Paris, le vendredi 2 novembre 2018 – En lui donnant une image
glamour et raffinée à travers la mode, la publicité, le cinéma ou
la télévision, l’industrie du tabac s’est employée à façonner une
image sociale positive de la cigarette auprès des femmes. Or il a
été démontré que, pour une même quantité de tabac consommée, elles
ont un risque de complications liées à cette addiction plus élevé
que les hommes.
Dans ce contexte et à l’occasion du lancement de l’opération
Mois sans tabac, le Bulletin épidémiologique hebdomadaire (BEH)
s’est penché sur la question du tabagisme féminin.
Le tabagisme féminin a explosé
Depuis les années 1970, si, chez les hommes, la consommation
de tabac qui concernait alors près de 60 % d’entre eux a quasiment
diminué de moitié, chez les femmes, le tabagisme a, au contraire,
explosé pour se stabiliser autour de 30 % jusqu’au début des années
2000. Après une baisse, la consommation de tabac chez les femmes
est même repartie à la hausse dans la deuxième moitié des années
2000, atteignant de nouveau 30 % en 2010.
En outre, d’autres données montrent que la prévalence du
tabagisme durant la grossesse reste élevée et n’a connu aucune
amélioration depuis 2010. Ainsi, en 2016, 16,2 % des femmes
enceintes continuaient de s’adonner au tabagisme.
Soulignons néanmoins que l’impressionnante diminution du
tabagisme observée entre 2016 et 2017 (de 13 à 12 millions de
fumeurs) semble avoir bénéficié autant aux hommes qu’aux femmes,
bien que ce phénomène n’ait pas encore été pleinement étudié par
les épidémiologistes hexagonaux.
Infarctus du myocarde, BPCO et cancer du poumon ne sont plus des « maladies d’hommes »
Le cancer du poumon, la BPCO et l’infarctus du myocarde ont
longtemps été considérées comme des pathologies presque
exclusivement masculines.
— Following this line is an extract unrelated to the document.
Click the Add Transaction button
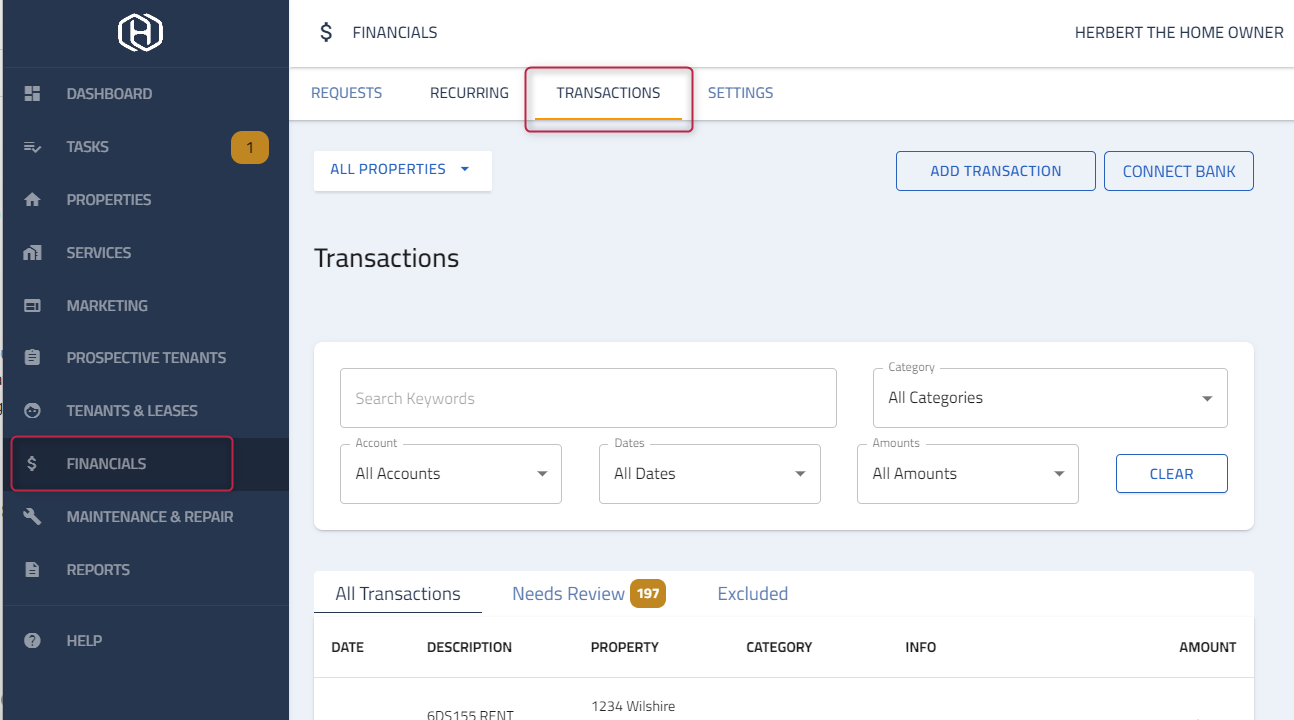 995,171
Désormais, elles figurent parmi les
principales causes de mortalité féminine.
Aussi, entre 2002 et 2012, le taux standardisé d’incidence du
cancer du poumon a globalement augmenté de 72 % chez les femmes
alors qu’il est resté stable chez les hommes. Concernant les
patients hospitalisés pour une exacerbation de BPCO, le taux a
doublé chez les femmes entre 2002 et 2015 alors qu’il n’a augmenté
que de 30 % chez les hommes. Pour l’infarctus du myocarde, on
observe une hausse de plus de 50 % du taux de femmes hospitalisées
pour infarctus du myocarde, contre 16 % chez les hommes.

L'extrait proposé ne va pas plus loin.